- _Dokumen Sumber_:
REPUBLIKA.CO.ID, WINA -- Kepala Badan Energi Atom Internasional (IAEA), Rafael Mariano Grossi pada Senin (3/3/2025) mengungkapkan bahwa, Iran saat ini mengalami lonjakan produksi uranium di level 60 persen. Iran diprediksi bisa meningkatkan pengayaan uraniumnya ke level bom nuklir atau 90 persen dan mampu memproduksi enam bom nuklir dalam waktu yang cepat.
"Merujuk laporan terkahir saya, stok uranium U-235 Iran meningkat hingga 60 persen persen telah bertambah 275 kilogram, naik 182 kilogram dalam tiga bulan terakhir. Iran satu-satunya negara non-nuklir yang melakukan pengayaan uranium pada level ini, membuat saya sangat khawatir," kata Grossi dalam sebuah pernyataan dikutip Anadolu.
Grossi mengekspresikan "kekhawatiran serius" atas masalah keamanan yang tidak teratasi, dan menekankan pentingnya mengatasi masalah keamanan itu sehingga mereka bisa percaya diri bahwa program nuklir Iran "hanya untuk perdamaian".
Pada Maret 2023, Iran dan IAEA sepakat untuk memperkuat kerja sama, menegaskan pada masalah-masalah keselamatan penting, dan mempersilakan jalan pada tindakan verifikasi sukarela, yang detailnya akan difinalisasi pada sebuah pertemuan teknis. Lalu dalam keterangan persnya, Senin, Grossi mengatatakan, "Kami selalu menawarkan kepada Iran jalan untuk membersihkan catatannya jika mereka yakin ada keraguan di sana. Seingga, saya berharap tahun ini membawa kami lebih dekat pada kejelasan. Saya percaya ini diperlukan di tengah ketegangan internasional saat ini; kita harus kembali ke jalan yang benar."

- _Yang Perlu Dikerjakan_:
a – Menurut artikel tentang program nuklir Iran, kapan Iran dan IAEA sepakat untuk memperkuat kerja sama?
b – Tuliskan ulang tanpa perubahan bagian artikel tentang program nuklir Iran yang dibuka dengan kata-kata "REPUBLIKA.CO.ID, WINA -- Kepala" dan ditutup dengan "waktu yang cepat.".
Data yang tersedia tidak berperan sama sekali di sini.

- _Data Tersedia_:
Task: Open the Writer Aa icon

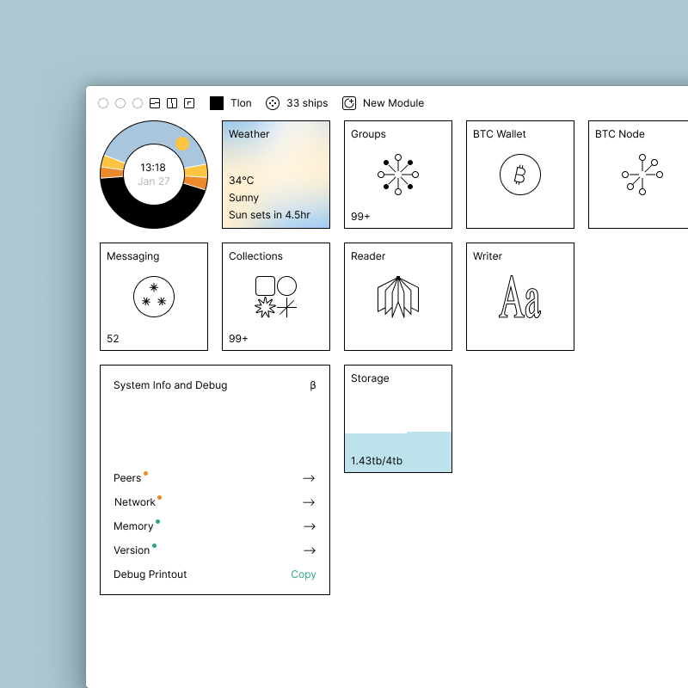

- _Hasil yang Diharapkan_:
a – Pada Maret 2023.

b –
REPUBLIKA.CO.ID, WINA -- Kepala Badan Energi Atom Internasional (IAEA), Rafael Mariano Grossi pada Senin (3/3/2025) mengungkapkan bahwa, Iran saat ini mengalami lonjakan produksi uranium di level 60 persen. Iran diprediksi bisa meningkatkan pengayaan uraniumnya ke level bom nuklir atau 90 persen dan mampu memproduksi enam bom nuklir dalam waktu yang cepat.